At times, it’s almost weird just for the sake of it. Two
murderers find a screenplay in the back of their car that describes what they
just accomplished in great detail, much to their surprise and confusion, and as
they continue reading on, they find that it details their future path right
down to the very words they end up uttering. It’s a strange sort of ordeal-
characters show up quite literally out of nowhere and take the story into
completely random directions, which offers some kind of unpredictable fun, but
is it really greater than the sum of its parts?
I couldn’t even begin to try to explain the rest of the plot
if I wanted to. It’s the kind of film that’s best to go into blind, because the
cover art and posters you’ll find for this film do not really give the story
any justice or clues as to what’s really going on. It’s a clever take- almost a
more violent take on Stranger than
Fiction- but, more often than not, its tales are disjointed and rarely come
together to form a more cohesive narrative. That may have been what director
Adolfo J. Komerer and guest director William James had been going for in their
wonderfully weird and wild tale, but from a thematic standpoint, it’s a mess.

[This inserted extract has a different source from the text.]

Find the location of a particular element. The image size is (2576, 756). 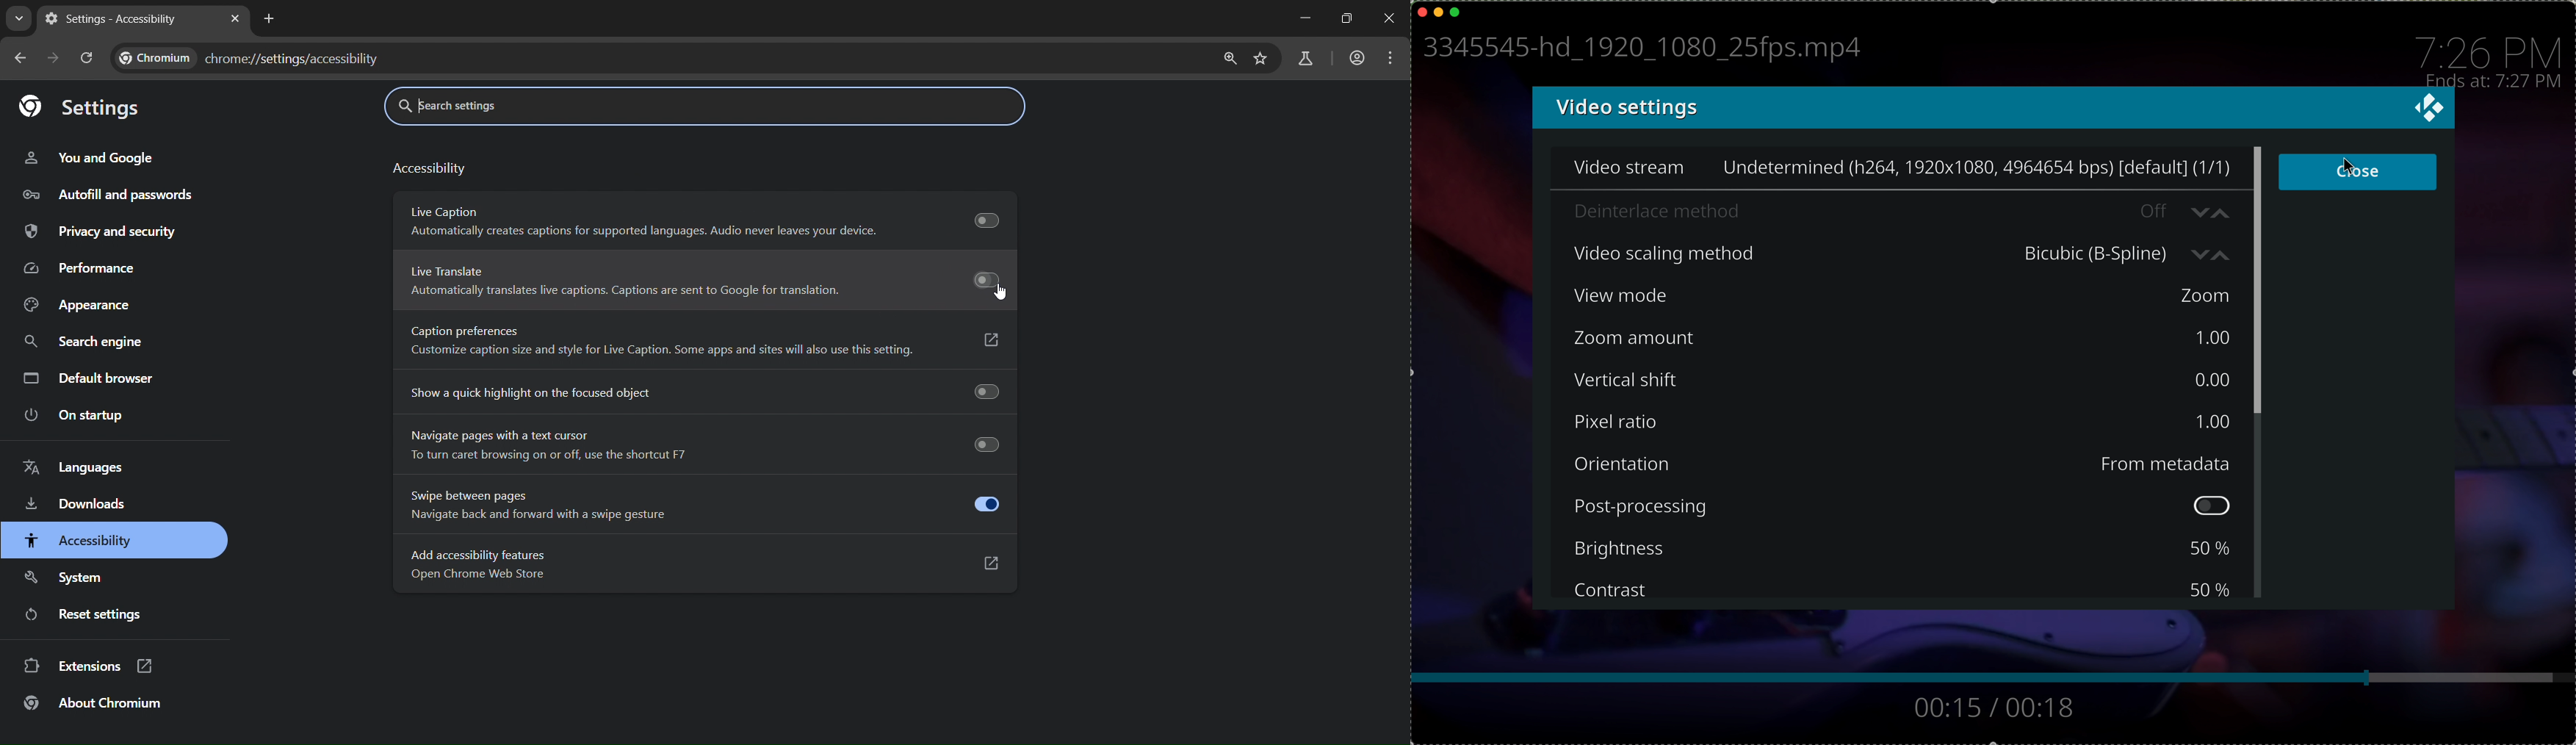

autofill and passwords is located at coordinates (115, 194).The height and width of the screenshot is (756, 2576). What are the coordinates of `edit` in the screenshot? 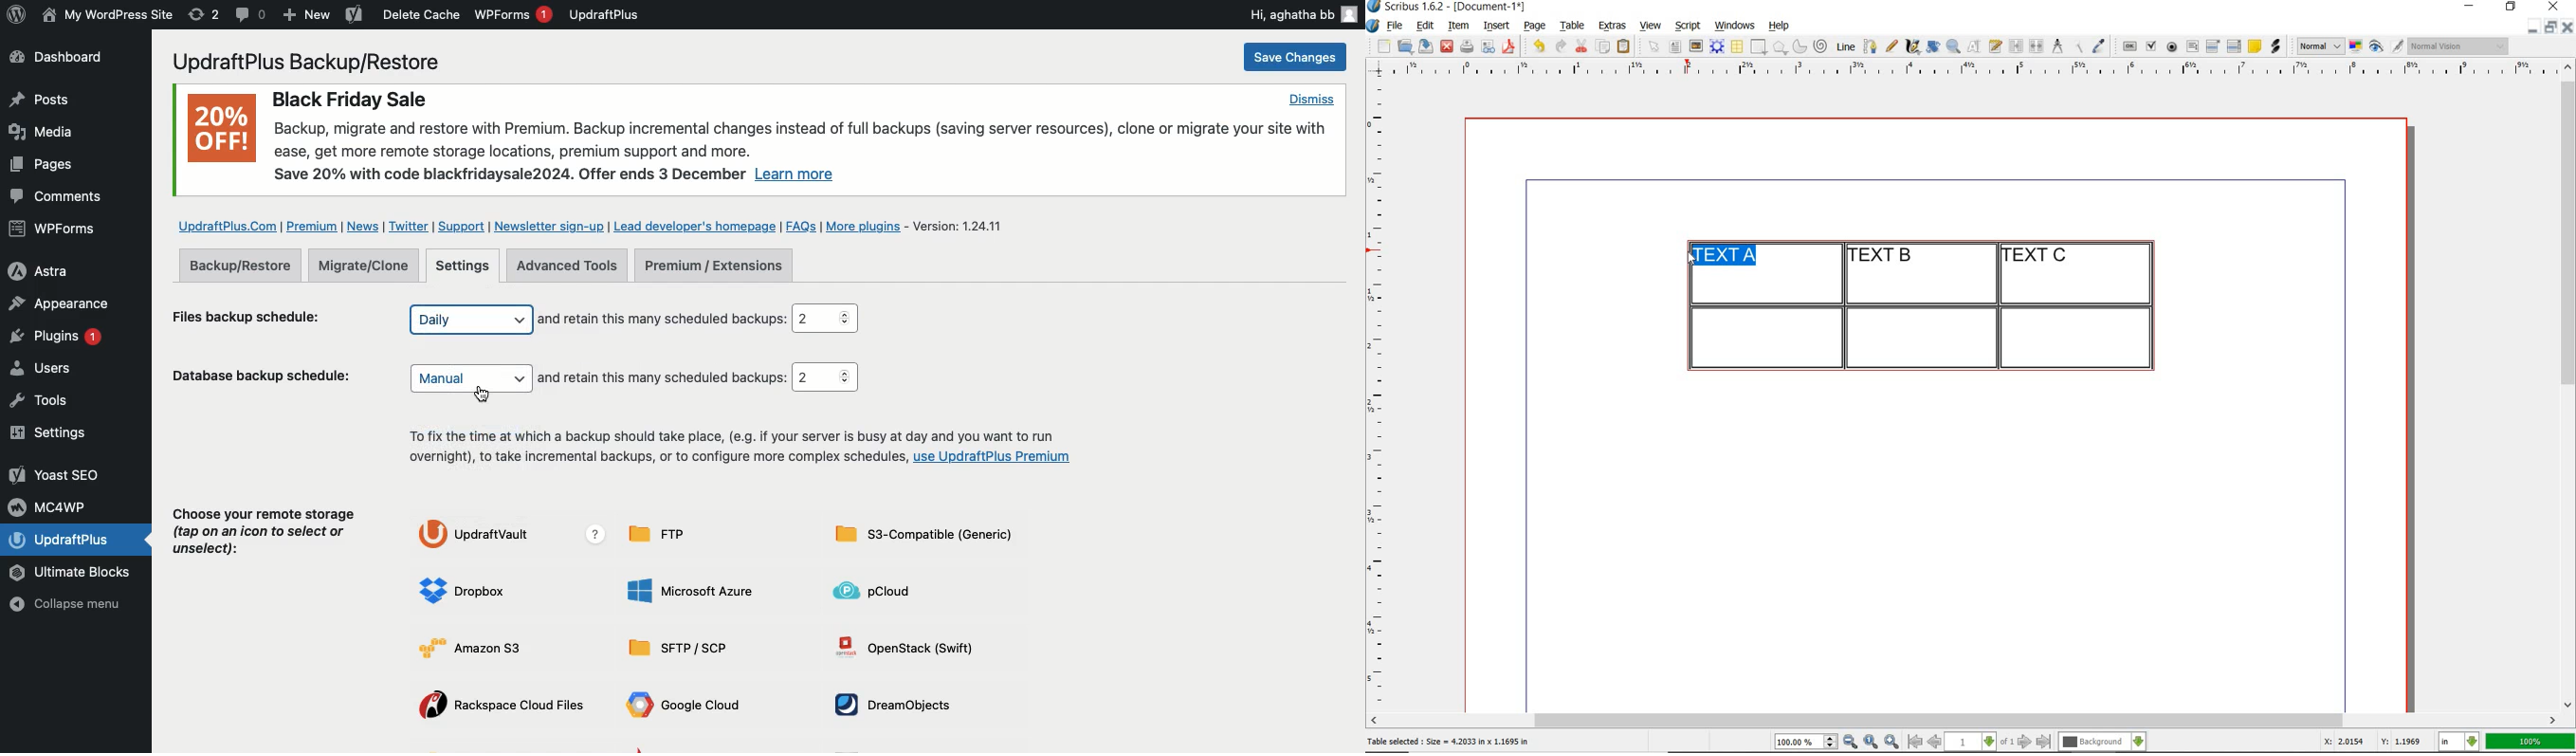 It's located at (1426, 25).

That’s not to say it’s not a fun film, though: I had an
absolute blast watching Snowflake,
which surprisingly I had never heard of before recently. “There’s a gangbang in
hell, and your ass is the main entrance” is my new favorite one-liner. It’s a
fun little exploitation film that does well when it doesn’t try to take itself
too seriously. It’s one of those movies you’ll have to see once just for the
experience and then may never end up picking up again, or might want to show a
friend who’s never seen it before, just to see their reaction.